"""

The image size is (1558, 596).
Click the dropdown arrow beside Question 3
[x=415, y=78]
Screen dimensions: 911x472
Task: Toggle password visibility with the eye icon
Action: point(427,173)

"""

**Exercise prompt**
Please pull each line from the rows above and copy it out unchanged, in the same order.

**Problem solution**
The image size is (1558, 596).
Click the dropdown arrow beside Question 3
[x=415, y=78]
Screen dimensions: 911x472
Task: Toggle password visibility with the eye icon
Action: point(427,173)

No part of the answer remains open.